To Africa.
My friends, Oswald and Steff, were trying their level best yesterday to scare the shit out of me with horror stories of shark attacks, malarial infections, lion attaks, snake bites and all other manner of things to scare me. At one point I fully expected to be informed of minature ape people who sneak into homesteads and steal your breath as you sleep. Luckily it didn't go that far.
Whatever happens in Africa I'm pretty sure there is very little chance of minature apes stealing my breath. But you never know what strong Durban weed will do to your perception. And, after all isn't that what life is? A perception. A view from a singularity. Perhaps. Or maybe not. Damned if know.
And now I'm off to bed. I'm too stoned to stare at this screen for much longer. So it goes. So I go.
1 comment:
Hiya Cuz...
Actually, your pals aren't as far off as you think they are. All those things they mentioned, can or do happen (normally to fuckwits who get out of their cars in the Kruger Park, divers who do daft things, or walkers who don't watch where they're putting their feet).
Apparently, even getting your breath stolen happens...if you're a Zulu you'd believe that anyway. There's a mythical creature called a "Tokolosh" who is a nasty little fucker in that it (it's sexless) gets young women pregnant in their sleep, without them knowing it (I shit you not). That would be enough to steal your breath away if the missus ended up with someone else's bun in her oven.

+===+

ACTIVITIES:
a) In the post about going to Africa, what reason does the writer give for heading off to bed? Answer in one to three sentences.
b) Set down the part of the post about going to Africa between "Apparently, even getting" and "in her oven.", inclusive.

DATA BELOW:
+===+

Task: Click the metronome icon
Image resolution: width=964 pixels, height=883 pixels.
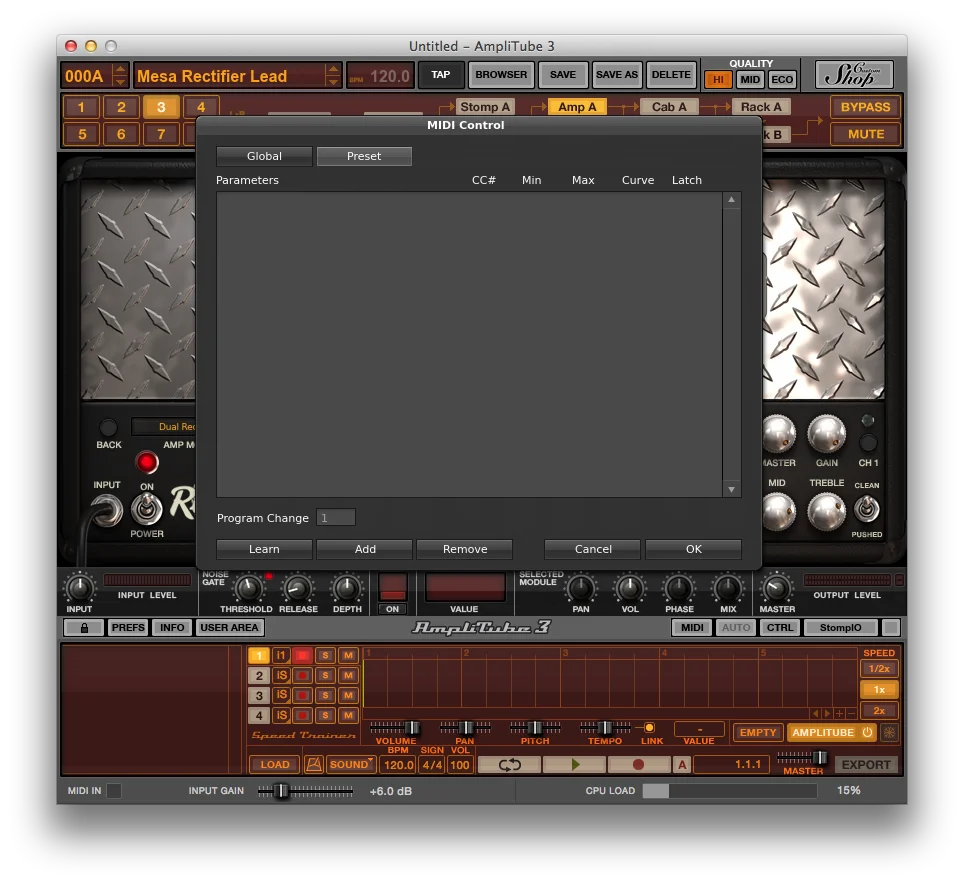Action: tap(312, 765)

+===+

ANSWERS FOR THIS EXERCISE:
a) The writer says they are too stoned to stare at the screen for much longer.

b)
Apparently, even getting your breath stolen happens...if you're a Zulu you'd believe that anyway. There's a mythical creature called a "Tokolosh" who is a nasty little fucker in that it (it's sexless) gets young women pregnant in their sleep, without them knowing it (I shit you not). That would be enough to steal your breath away if the missus ended up with someone else's bun in her oven.